··· Provided material

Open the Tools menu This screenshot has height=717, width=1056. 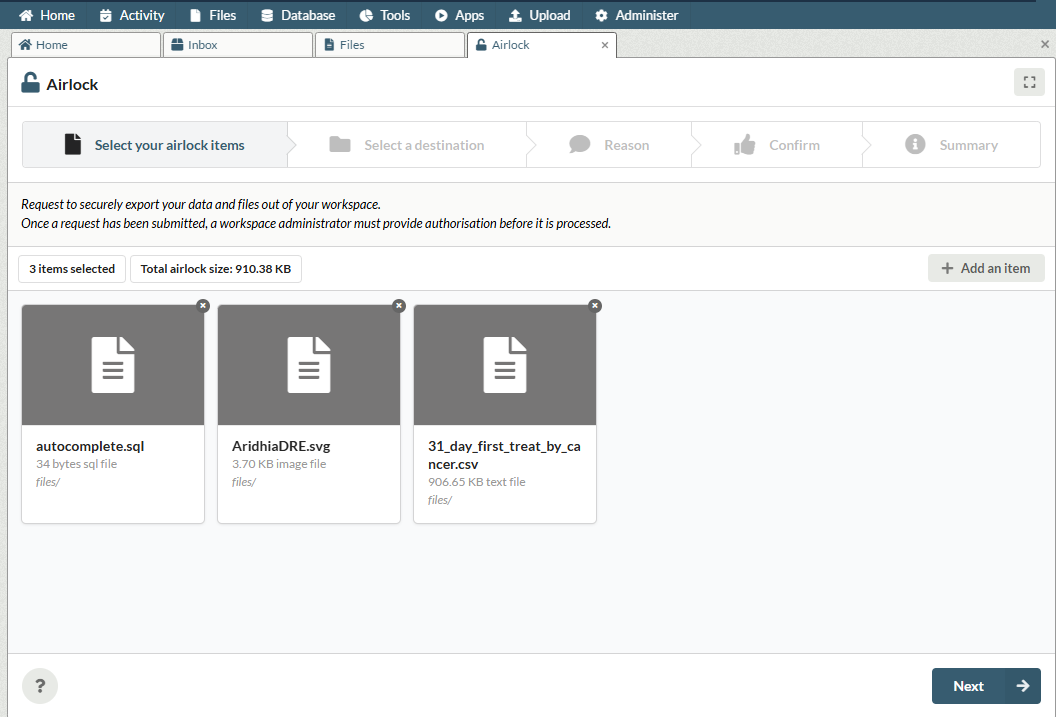click(384, 15)
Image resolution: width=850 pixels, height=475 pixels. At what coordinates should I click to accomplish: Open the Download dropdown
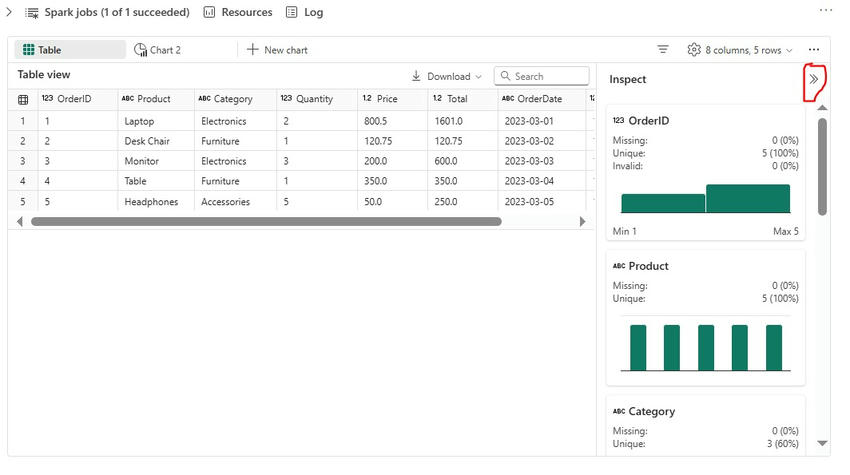tap(447, 76)
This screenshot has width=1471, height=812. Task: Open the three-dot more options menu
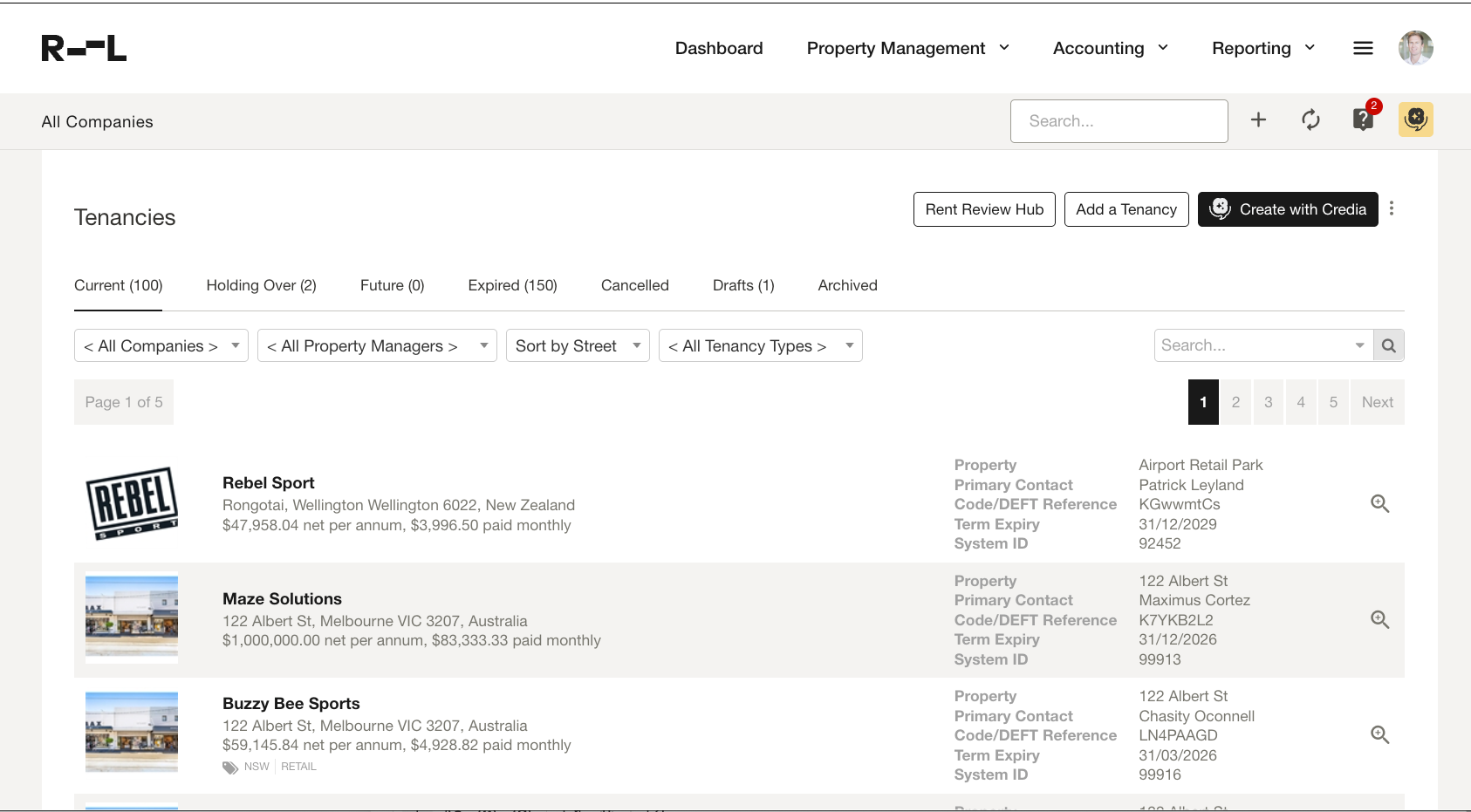[1392, 209]
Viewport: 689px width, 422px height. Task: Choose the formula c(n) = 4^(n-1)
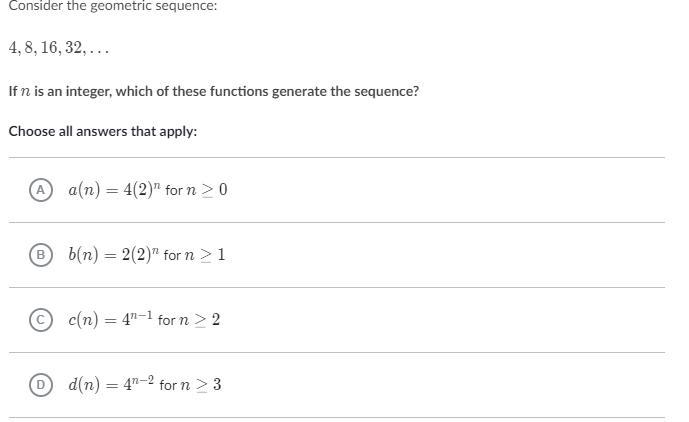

······

Rewrite the records from the line with "Image resolution: width=850" through the end, swapping "Task" for "Goal" and keeping everything else the same. Leave the pictures out.

Image resolution: width=850 pixels, height=475 pixels. At what coordinates should I click to accomplish: Open the Download dropdown
tap(447, 76)
This screenshot has width=1471, height=812. Goal: Open the three-dot more options menu
[1392, 209]
Viewport: 689px width, 422px height. Goal: Choose the formula c(n) = 4^(n-1)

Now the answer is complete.